15- Graphs

Overview

Previous chapters focused on structuring data to support algorithms. This chapter reverses that perspective: graphs show how the structure of data can drive the creation of new algorithms.

We explore three key graph algorithms:

  • Dijkstra’s Algorithm – shortest paths

  • Prim’s Algorithm – minimum-cost spanning trees

  • Kahn’s Algorithm – topological sort

Introducing Graphs

Definition: A graph is composed of a set of nodes and a set of edges.

Applications:

  • Social networks – people as nodes, friendships as edges

  • Transportation networks – cities as nodes, routes as edges

  • Computer networks – devices as nodes, connections as edges

Types of Graphs:

  • Undirected graphs: two-way relationships (e.g., friendships, two-way roads)
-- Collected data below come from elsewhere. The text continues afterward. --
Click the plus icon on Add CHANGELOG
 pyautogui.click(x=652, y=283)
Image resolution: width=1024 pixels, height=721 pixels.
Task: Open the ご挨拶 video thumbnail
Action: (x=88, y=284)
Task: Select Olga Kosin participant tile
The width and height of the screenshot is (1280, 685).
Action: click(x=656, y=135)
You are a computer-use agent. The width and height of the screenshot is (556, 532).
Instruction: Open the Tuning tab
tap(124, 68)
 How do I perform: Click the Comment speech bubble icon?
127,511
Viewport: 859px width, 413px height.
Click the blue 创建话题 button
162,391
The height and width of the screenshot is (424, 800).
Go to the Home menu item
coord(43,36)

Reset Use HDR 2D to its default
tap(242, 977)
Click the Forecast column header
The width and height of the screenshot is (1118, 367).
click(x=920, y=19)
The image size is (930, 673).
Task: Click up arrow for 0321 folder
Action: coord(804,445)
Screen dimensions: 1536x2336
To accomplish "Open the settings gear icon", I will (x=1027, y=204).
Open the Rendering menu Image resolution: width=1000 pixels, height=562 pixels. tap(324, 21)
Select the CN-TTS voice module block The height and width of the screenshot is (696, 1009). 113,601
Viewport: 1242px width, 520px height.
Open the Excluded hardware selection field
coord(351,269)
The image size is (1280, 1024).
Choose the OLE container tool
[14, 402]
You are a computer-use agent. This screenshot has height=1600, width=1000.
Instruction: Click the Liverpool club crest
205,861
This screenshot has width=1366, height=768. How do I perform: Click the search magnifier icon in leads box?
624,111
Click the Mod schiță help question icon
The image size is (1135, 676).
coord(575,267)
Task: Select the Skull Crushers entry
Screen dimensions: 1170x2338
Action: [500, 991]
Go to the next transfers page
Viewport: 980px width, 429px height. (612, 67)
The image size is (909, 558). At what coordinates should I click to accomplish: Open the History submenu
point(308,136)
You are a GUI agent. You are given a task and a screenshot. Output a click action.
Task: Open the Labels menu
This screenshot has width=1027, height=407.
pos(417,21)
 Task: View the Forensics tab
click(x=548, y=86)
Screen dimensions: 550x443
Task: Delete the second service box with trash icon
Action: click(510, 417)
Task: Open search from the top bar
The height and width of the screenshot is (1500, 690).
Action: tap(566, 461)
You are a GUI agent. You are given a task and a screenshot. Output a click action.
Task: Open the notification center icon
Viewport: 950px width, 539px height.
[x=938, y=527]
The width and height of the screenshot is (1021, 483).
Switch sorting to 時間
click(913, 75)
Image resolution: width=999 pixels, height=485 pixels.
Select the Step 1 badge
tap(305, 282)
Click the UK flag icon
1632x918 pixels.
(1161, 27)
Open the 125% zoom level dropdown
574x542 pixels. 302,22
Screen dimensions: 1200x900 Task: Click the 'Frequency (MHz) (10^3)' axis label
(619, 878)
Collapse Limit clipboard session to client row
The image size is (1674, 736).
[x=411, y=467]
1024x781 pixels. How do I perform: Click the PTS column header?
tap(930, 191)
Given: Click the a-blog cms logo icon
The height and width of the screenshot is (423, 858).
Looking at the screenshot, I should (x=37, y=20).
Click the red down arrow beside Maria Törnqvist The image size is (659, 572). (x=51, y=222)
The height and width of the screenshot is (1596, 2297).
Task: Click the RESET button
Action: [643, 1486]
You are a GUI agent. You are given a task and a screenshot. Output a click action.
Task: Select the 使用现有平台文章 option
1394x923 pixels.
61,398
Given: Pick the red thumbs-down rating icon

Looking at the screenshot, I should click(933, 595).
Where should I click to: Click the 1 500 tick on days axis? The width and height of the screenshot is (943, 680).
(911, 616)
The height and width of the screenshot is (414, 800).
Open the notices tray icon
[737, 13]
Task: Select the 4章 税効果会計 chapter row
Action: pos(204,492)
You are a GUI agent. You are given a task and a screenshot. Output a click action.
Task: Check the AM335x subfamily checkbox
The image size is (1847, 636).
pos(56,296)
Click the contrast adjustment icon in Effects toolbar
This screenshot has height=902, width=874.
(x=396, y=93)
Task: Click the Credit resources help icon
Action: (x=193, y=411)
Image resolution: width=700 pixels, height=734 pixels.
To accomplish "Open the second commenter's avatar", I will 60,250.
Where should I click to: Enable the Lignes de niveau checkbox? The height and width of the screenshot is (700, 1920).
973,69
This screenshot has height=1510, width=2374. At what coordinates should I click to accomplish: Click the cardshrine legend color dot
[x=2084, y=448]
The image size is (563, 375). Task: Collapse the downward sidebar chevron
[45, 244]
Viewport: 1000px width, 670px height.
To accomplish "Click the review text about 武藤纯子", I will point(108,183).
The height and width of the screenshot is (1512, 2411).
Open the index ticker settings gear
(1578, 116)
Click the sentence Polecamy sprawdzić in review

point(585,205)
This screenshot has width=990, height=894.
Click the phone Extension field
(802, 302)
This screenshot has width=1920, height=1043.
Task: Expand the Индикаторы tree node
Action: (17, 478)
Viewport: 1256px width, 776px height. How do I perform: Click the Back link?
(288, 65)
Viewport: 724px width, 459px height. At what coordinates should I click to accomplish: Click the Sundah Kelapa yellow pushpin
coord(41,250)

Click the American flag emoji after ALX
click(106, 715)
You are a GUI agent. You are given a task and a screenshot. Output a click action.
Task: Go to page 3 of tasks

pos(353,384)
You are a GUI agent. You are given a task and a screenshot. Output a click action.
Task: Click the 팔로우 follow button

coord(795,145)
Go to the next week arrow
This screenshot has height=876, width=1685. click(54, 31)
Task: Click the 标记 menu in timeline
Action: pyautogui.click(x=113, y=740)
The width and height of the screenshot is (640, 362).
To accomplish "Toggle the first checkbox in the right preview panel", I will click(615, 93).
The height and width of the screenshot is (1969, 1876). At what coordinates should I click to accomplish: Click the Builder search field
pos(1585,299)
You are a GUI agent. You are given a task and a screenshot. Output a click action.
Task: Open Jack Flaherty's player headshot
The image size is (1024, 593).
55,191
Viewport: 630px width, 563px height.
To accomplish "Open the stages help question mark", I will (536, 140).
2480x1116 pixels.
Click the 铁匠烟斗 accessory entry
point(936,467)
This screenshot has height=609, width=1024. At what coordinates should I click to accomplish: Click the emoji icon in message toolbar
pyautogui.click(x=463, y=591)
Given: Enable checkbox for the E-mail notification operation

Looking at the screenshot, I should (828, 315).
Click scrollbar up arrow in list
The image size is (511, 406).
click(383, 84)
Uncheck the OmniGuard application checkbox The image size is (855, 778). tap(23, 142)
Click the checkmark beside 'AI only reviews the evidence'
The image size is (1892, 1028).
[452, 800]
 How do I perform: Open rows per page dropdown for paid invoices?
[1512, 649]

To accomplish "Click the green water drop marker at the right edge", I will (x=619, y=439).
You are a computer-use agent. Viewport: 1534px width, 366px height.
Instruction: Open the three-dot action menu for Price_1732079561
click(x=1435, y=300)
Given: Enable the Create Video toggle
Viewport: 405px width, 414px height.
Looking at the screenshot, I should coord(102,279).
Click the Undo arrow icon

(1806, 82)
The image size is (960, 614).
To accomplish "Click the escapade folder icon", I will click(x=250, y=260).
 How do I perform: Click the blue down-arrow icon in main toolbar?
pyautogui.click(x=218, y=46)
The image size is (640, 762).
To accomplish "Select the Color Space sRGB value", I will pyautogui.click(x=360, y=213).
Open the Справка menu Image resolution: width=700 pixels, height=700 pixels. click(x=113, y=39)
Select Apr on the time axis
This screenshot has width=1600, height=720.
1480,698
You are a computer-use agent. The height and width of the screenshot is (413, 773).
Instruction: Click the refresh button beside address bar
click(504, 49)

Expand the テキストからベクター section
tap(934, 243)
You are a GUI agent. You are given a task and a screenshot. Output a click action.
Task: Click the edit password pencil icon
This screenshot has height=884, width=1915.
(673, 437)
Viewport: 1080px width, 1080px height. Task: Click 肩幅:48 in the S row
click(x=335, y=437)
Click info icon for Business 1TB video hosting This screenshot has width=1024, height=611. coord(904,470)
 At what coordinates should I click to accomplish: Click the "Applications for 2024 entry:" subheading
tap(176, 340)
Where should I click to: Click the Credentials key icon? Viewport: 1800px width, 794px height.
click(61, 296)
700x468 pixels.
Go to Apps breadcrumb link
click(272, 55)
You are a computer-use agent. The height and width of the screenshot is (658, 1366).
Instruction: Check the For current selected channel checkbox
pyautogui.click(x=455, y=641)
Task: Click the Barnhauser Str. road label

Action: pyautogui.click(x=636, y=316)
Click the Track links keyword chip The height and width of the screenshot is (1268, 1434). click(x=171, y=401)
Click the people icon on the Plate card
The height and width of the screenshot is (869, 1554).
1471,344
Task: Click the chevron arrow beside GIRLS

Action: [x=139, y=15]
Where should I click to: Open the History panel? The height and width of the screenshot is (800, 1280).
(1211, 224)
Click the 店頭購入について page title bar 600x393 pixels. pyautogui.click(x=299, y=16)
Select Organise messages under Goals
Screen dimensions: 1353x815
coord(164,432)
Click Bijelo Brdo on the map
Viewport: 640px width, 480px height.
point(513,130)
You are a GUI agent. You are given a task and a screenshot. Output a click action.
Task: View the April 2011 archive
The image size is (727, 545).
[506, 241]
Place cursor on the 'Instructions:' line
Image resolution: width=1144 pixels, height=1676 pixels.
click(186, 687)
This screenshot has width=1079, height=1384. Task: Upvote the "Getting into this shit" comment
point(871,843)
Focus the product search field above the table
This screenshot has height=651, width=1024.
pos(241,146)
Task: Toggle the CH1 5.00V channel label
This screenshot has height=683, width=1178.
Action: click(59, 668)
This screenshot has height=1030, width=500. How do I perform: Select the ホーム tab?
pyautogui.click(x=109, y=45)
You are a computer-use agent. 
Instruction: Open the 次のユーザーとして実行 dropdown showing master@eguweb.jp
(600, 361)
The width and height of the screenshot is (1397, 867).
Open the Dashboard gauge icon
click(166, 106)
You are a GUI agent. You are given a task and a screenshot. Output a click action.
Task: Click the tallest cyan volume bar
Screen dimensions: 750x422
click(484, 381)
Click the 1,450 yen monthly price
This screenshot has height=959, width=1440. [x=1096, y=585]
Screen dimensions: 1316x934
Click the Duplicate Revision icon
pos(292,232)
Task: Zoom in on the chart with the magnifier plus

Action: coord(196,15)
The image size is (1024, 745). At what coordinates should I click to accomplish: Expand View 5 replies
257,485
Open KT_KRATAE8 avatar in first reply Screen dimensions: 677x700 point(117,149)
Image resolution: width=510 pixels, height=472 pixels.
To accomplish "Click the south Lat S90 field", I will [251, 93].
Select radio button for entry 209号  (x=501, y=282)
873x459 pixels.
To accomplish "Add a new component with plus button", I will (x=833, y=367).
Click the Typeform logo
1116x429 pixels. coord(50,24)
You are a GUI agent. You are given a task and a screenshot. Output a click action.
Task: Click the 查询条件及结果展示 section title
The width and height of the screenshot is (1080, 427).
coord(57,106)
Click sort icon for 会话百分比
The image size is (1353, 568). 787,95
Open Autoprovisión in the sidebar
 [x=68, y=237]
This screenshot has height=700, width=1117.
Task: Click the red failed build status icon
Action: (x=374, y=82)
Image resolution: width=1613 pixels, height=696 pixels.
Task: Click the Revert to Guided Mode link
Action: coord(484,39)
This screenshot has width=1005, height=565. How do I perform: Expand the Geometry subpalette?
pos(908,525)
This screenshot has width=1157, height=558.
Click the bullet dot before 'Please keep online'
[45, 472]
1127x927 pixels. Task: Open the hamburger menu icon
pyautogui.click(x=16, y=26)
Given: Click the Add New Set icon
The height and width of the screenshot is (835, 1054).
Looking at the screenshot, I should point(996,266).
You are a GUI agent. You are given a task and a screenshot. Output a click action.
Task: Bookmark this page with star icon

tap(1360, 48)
  • Directed graphs: one-way relationships (e.g., dependencies, one-way streets)

  • Weighted graphs: edges have a cost or value (e.g., distance, time, strength)

Example Use: Directed graphs can represent task dependencies—such as brewing coffee—where edges indicate the required order of operations.

Representing Graphs

Two common representations:

  1. Adjacency List - Each node stores its list of neighbors. - Efficient for sparse graphs. - Example:

    Node {
        String: name
        Integer: id
        Array of Edges: edges
    }
    
    Edge {
        Integer: from_node
        Integer: to_node
        Float: weight
    }
    
    • Graph contains all nodes:

      Graph {
          Integer: num_nodes
          Array of Nodes: nodes
      }
      
    • Mirrors real-world relationships like social networks (localized connections).

  2. Adjacency Matrix - A matrix with one row and column per node. - Cell (i, j) stores edge weight from node i to node j. - Zero indicates no edge. - Provides a global view of connections.

Searching Graphs

Graph search explores nodes one at a time using edges to guide traversal.

Search Strategies:

  • Depth-First Search (DFS): - Uses a stack. - Explores as far as possible before backtracking.

  • Breadth-First Search (BFS): - Uses a queue. - Explores neighbors first before going deeper.

  • Best-First Search: - Uses a priority ranking (e.g., heuristic scoring).

The graph’s structure directly influences exploration patterns.

Dijkstra’s Algorithm – Shortest Paths

Goal: Find the shortest path from one node to all others in a weighted graph (with non-negative edge weights).

Concept: - Maintain tentative distances to all nodes. - Repeatedly visit the closest unvisited node. - Update distances to its neighbors if a shorter path is found.

Pseudocode:

Dijkstras(Graph G, Integer from_node_index):
  Array distance = inf for each node
  Array last = -1 for each node
  Set unvisited = all node indices
  distance[from_node_index] = 0.0

  WHILE unvisited NOT empty:
      next_index = node in unvisited with minimal distance
      current = G.nodes[next_index]
      Remove next_index from unvisited

      FOR EACH edge IN current.edges:
          new_dist = distance[edge.from_node] + edge.weight
          IF new_dist < distance[edge.to_node]:
              distance[edge.to_node] = new_dist
              last[edge.to_node] = edge.from_node

Optimization: Use a min-heap (priority queue) to efficiently retrieve the smallest distance node.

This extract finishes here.